#### [Excerpted data]
--

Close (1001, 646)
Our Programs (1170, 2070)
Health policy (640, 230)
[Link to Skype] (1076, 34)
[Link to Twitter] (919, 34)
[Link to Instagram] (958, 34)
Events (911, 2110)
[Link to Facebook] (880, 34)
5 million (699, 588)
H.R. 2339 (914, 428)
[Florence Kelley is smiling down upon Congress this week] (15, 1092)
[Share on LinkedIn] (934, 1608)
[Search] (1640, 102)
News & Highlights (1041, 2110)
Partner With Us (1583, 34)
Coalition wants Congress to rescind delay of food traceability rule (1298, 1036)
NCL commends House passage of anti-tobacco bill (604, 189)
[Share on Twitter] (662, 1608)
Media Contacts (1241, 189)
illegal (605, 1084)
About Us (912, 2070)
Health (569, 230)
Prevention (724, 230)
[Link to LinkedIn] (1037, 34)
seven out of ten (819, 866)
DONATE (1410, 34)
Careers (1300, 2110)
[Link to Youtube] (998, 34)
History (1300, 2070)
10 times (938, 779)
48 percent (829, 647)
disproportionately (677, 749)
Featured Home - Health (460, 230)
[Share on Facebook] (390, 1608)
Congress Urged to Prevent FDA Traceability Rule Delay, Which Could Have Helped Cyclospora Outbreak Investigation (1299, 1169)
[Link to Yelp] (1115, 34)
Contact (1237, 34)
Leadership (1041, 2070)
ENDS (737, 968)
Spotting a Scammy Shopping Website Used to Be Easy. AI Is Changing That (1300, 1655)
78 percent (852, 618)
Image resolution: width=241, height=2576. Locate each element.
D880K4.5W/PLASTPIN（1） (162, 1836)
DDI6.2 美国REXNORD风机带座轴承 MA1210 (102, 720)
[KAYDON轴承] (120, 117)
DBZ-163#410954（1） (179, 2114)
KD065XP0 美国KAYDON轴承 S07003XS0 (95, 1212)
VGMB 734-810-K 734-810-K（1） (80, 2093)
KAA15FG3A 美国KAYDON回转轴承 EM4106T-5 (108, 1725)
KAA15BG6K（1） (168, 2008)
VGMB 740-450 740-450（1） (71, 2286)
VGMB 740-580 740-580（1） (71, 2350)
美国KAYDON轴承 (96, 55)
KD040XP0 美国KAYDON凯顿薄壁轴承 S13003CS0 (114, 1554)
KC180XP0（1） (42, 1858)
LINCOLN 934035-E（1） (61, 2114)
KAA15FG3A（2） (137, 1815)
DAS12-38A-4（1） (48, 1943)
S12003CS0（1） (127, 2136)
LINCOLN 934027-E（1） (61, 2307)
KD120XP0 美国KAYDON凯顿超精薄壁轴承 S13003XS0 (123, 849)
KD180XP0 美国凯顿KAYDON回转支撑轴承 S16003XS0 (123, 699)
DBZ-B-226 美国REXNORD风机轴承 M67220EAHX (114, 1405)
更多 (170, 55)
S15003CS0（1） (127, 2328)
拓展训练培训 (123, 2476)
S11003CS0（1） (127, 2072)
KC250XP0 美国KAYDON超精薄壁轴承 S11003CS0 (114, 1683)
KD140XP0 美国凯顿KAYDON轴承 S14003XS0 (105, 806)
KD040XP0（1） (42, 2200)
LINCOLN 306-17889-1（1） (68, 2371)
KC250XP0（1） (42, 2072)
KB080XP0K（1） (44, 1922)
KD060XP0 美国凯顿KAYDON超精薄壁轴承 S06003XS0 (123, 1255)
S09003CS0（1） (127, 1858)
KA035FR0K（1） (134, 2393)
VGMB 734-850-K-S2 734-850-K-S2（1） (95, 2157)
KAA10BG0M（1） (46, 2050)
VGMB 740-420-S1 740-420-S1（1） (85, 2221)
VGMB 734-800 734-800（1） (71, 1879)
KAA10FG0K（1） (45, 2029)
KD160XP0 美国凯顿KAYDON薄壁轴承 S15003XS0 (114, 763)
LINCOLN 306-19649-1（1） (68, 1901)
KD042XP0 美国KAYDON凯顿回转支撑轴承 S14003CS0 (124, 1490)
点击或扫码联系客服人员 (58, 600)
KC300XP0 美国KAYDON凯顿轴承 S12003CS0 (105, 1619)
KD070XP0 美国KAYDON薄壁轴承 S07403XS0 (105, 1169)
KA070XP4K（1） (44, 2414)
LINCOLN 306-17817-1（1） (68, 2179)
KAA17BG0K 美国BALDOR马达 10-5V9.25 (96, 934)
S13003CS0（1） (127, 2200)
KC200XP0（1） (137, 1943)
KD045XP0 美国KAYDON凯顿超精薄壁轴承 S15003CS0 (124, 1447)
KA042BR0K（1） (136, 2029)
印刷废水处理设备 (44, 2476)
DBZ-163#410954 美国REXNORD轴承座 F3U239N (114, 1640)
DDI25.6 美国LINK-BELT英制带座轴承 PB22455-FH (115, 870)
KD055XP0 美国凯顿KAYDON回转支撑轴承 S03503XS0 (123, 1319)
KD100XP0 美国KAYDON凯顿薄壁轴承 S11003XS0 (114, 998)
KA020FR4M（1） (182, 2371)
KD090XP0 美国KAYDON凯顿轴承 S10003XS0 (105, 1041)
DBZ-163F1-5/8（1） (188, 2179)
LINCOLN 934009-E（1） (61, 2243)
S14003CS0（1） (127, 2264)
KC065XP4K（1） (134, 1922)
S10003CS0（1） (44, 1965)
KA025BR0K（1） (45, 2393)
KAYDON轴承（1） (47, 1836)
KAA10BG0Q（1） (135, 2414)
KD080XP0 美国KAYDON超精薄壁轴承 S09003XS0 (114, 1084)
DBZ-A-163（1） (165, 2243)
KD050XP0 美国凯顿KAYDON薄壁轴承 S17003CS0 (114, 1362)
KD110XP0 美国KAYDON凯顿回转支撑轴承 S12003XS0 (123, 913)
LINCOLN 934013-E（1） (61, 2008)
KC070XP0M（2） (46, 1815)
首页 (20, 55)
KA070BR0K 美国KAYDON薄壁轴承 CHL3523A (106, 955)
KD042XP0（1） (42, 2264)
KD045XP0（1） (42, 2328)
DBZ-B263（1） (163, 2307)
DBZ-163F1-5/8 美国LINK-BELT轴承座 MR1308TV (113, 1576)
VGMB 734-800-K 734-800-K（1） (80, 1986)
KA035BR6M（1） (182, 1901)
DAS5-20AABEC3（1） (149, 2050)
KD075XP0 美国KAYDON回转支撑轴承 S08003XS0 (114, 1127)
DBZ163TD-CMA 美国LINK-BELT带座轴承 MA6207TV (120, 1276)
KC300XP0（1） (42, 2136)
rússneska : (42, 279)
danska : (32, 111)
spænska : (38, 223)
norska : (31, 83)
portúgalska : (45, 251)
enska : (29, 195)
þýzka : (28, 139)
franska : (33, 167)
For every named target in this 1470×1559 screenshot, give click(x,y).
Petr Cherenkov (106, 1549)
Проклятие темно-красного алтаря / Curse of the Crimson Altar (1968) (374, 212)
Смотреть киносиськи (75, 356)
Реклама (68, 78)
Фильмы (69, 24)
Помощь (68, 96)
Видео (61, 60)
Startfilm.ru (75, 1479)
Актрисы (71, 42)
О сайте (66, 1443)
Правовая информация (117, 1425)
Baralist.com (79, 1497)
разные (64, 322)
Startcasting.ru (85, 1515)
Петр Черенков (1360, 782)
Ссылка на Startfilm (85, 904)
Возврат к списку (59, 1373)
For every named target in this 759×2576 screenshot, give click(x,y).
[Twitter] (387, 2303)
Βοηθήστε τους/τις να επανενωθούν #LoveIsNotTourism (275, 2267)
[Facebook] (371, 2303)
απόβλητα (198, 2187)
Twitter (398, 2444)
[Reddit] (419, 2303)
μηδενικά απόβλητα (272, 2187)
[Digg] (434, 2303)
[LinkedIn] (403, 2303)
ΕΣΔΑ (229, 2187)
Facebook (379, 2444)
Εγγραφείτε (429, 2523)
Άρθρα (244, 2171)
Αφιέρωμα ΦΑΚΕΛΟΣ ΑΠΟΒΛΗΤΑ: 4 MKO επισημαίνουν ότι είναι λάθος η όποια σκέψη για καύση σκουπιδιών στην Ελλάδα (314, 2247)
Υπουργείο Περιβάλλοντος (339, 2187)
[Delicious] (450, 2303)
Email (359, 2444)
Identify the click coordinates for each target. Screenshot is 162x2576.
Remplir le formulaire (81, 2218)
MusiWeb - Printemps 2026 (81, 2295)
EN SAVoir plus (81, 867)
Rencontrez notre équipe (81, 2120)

--

#### [Problem details]
The lines wanted are those from the one containing "Startfilm.ru (75, 1479)" through the last line of the listing above. Repeat them exactly.

#### [Expected answer]
Startfilm.ru (75, 1479)
Актрисы (71, 42)
О сайте (66, 1443)
Правовая информация (117, 1425)
Baralist.com (79, 1497)
разные (64, 322)
Startcasting.ru (85, 1515)
Петр Черенков (1360, 782)
Ссылка на Startfilm (85, 904)
Возврат к списку (59, 1373)
For every named target in this 759×2576 screenshot, give click(x,y).
[Twitter] (387, 2303)
Βοηθήστε τους/τις να επανενωθούν #LoveIsNotTourism (275, 2267)
[Facebook] (371, 2303)
απόβλητα (198, 2187)
Twitter (398, 2444)
[Reddit] (419, 2303)
μηδενικά απόβλητα (272, 2187)
[Digg] (434, 2303)
[LinkedIn] (403, 2303)
ΕΣΔΑ (229, 2187)
Facebook (379, 2444)
Εγγραφείτε (429, 2523)
Άρθρα (244, 2171)
Αφιέρωμα ΦΑΚΕΛΟΣ ΑΠΟΒΛΗΤΑ: 4 MKO επισημαίνουν ότι είναι λάθος η όποια σκέψη για καύση σκουπιδιών στην Ελλάδα (314, 2247)
Υπουργείο Περιβάλλοντος (339, 2187)
[Delicious] (450, 2303)
Email (359, 2444)
Identify the click coordinates for each target. Screenshot is 162x2576.
Remplir le formulaire (81, 2218)
MusiWeb - Printemps 2026 (81, 2295)
EN SAVoir plus (81, 867)
Rencontrez notre équipe (81, 2120)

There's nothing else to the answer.